Supporters of Hillary Clinton have launched a new missile at Donald Trump, and early signs are that the ad is hitting its mark.

The minute-long spot, “Grace,” is part of a $20 million Priorities USA media buy,  and is scheduled for wide release (Florida, Ohio, Virginia, Nevada, Colorado, Iowa, and New Hampshire.)

Featuring parents of a disabled child with spina bifida, the ad presents Chris and Lauren Glaros describing the blessings their handicapped child brings to their daily lives, and their shock at Trump’s mocking of a disabled reporter.  Lauren comments that “the children at Grace’s school all know never to mock her,” while Chris adds that the candidate’s behavior “showed me his soul, it showed me his heart, and I didn’t like what I saw.”

With Campaign ’16 essentially a race between two highly polarizing and to some, unlikeable, candidates, a #NeverHillary movement has taken root, and these Trump supporters will only dig in their heels in response to an ad such as this.  Our viewer verbatims from some such voters:

  • “This ad is nothing but propaganda. It’s attempting to make Donald Trump look like he hates people who are disabled. The commercial is using the Mainstream Media as its source, which is laughable because the Mainstream Media is very biased against Trump. These kinds of commercials are such an insult to anyone with half of a brain.”
  • “I believe the ad is true. It is unfortunate that a political candidate would make fun of the less fortunate but It also occurs to me that Hillary Clinton would support the parents if they decided to end this child’s life through abortion because of her disability.”
  • “Really stupid ad that takes what Donald Trump says out of context. What Donald says has absolutely zero to do with these people’s kid. For such a stupid ad, I think I am even more likely to vote for Trump.”

However, this ad is not trying to sway these voters.  With a sizeable group of women expressing a strong dislike for Hillary, there remain minds to be made up. Independents in general are also in play, as are Millennials, who were very strong supporters of Sanders and might need convincing to get over their distaste for their prior enemy. According to Republican consultant Rick Wilson, the ad is geared to professionals as well.  And within these groups, “Grace” is resonating.
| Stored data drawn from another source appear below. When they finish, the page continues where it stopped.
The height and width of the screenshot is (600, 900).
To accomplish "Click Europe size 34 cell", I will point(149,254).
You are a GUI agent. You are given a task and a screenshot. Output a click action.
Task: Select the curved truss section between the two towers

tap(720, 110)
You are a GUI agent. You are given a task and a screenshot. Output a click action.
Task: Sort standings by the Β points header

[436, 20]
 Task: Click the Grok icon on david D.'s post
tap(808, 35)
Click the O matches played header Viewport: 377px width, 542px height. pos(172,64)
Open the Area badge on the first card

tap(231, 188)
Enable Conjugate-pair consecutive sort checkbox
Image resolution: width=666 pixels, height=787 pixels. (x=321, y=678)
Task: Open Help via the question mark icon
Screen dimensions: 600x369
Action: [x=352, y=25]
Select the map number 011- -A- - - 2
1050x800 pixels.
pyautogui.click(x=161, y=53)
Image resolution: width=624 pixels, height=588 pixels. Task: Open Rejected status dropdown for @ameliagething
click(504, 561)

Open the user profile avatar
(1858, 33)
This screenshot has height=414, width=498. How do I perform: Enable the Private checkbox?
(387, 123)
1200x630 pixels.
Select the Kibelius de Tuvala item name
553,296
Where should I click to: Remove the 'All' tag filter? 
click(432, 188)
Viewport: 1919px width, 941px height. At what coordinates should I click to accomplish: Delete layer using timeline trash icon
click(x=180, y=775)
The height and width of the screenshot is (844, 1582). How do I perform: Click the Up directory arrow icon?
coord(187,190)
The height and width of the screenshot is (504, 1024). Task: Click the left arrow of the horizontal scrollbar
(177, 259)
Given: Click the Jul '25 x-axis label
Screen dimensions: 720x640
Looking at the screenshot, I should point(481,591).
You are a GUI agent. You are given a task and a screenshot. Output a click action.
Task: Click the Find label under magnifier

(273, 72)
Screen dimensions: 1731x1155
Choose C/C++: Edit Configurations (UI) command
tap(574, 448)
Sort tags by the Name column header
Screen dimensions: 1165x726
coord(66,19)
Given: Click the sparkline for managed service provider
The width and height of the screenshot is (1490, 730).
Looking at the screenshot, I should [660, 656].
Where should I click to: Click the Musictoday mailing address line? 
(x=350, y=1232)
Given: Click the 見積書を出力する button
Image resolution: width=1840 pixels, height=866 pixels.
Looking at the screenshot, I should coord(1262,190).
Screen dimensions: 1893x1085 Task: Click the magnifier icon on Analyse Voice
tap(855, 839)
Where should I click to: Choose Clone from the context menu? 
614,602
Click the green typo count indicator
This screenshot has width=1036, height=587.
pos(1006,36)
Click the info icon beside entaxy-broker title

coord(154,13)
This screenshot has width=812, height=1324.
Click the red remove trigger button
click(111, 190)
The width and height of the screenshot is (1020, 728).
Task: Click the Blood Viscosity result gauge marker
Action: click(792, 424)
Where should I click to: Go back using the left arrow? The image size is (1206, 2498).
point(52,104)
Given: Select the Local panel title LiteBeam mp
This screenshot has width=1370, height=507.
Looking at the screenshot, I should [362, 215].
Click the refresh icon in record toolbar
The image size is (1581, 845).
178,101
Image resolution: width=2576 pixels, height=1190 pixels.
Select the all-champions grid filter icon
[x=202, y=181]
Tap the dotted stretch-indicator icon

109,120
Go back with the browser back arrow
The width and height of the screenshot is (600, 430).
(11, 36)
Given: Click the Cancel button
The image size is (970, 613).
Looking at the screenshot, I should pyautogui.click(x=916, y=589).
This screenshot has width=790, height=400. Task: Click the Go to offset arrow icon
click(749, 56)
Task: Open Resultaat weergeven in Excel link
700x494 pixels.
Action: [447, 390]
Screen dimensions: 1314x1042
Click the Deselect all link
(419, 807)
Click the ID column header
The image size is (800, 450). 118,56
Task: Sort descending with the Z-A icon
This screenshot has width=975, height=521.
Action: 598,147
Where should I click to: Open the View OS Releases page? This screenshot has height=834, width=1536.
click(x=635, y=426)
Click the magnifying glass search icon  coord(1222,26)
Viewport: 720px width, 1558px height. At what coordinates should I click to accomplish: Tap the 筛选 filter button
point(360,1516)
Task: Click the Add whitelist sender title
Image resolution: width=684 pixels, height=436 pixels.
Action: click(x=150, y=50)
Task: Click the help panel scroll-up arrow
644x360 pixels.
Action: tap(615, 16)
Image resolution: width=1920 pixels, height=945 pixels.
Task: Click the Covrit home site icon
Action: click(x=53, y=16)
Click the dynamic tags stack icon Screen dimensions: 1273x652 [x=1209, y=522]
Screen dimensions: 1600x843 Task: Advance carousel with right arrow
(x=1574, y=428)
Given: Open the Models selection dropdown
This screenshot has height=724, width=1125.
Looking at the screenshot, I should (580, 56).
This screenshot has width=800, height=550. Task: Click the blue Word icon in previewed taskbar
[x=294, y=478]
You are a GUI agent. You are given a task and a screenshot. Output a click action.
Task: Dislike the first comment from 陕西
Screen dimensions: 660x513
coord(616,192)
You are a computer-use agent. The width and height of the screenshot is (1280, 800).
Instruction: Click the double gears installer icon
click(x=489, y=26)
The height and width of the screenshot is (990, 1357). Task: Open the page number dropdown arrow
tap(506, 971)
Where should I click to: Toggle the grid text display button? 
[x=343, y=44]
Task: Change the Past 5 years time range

The ad was the most Attention getting presidential ad of 2016 among women (742), Millennials (756), voters with incomes over $75K (748) – and Independents (715).  This ad drew more attention than the previously released and highly effective (Our Principles PAC) “Quotes,” which featured women reading Trump’s quotes about women.

Voter Group Ace Score Attention Credibility Impact
Independents 550 715 609 37
Millennials (18-35) 631 756 680 37
Women 601 742 653 34
High-Income ($75K+) 595 748 632 40

Grabbing attention is one thing, but to really convince voters, an ad also must be Credible, something at which many PAC-sponsored ads do not excel.  However, “Grace” also boasted the highest Credibility scores of the year among women and Millennials, the 4th highest among high-income voters, and the 7th highest among swing voters.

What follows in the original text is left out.